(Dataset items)
Segment Open

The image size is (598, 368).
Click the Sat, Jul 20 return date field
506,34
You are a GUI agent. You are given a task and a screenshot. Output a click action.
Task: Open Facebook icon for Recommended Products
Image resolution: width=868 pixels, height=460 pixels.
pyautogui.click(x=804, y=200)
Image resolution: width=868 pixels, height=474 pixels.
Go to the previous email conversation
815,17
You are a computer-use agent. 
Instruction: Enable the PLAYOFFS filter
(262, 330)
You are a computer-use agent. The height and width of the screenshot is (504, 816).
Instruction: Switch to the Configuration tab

Segment Closed
Segment Open

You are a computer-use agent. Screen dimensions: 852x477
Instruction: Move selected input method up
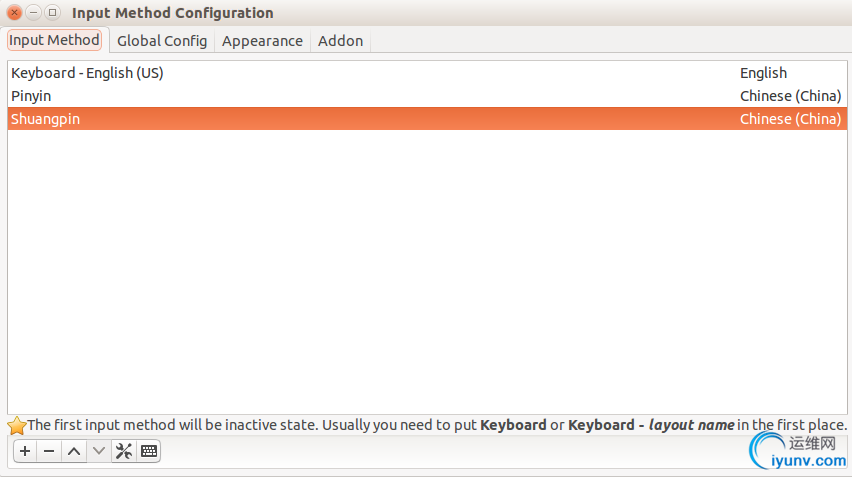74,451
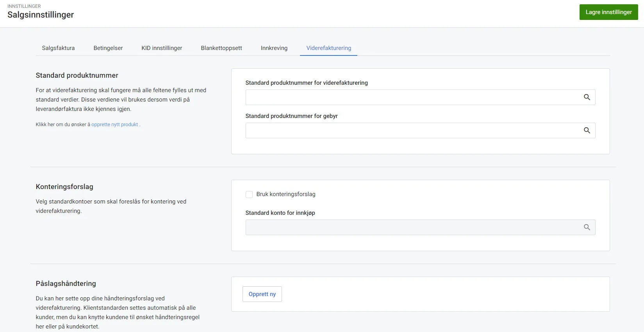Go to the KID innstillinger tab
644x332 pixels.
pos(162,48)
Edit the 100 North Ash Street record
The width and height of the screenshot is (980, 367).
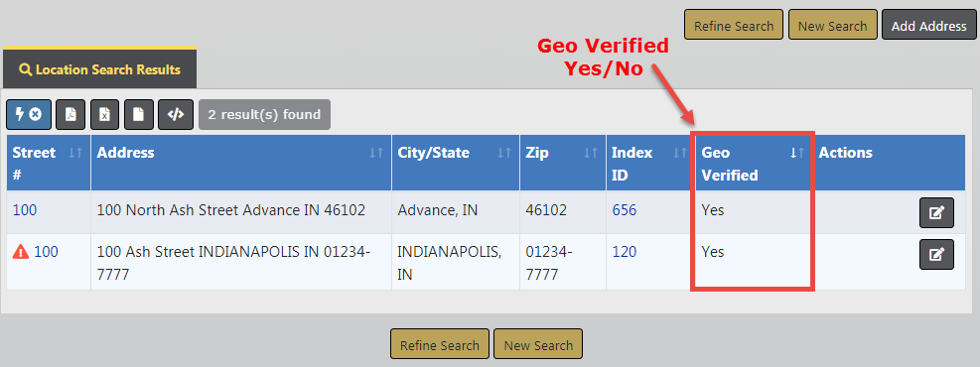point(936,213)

Segment Closed
Segment Open

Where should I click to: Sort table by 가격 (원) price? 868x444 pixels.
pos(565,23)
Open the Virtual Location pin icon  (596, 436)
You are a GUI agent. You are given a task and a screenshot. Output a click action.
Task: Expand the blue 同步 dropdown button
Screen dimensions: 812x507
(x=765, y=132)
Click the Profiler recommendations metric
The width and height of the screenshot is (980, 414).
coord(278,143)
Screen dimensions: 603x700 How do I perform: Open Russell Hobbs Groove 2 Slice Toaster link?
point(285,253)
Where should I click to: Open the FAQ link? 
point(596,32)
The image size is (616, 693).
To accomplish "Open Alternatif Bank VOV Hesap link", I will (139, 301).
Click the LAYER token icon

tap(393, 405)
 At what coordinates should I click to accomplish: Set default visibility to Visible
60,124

Segment Closed

Problem - Reproduce the lines above, beginning at the line with "The image size is (598, 368)." and stopping after the line with "Image resolution: width=868 pixels, height=474", exactly as they are.

Answer box -
The image size is (598, 368).
Click the Sat, Jul 20 return date field
506,34
You are a GUI agent. You are given a task and a screenshot. Output a click action.
Task: Open Facebook icon for Recommended Products
Image resolution: width=868 pixels, height=460 pixels.
pyautogui.click(x=804, y=200)
Image resolution: width=868 pixels, height=474 pixels.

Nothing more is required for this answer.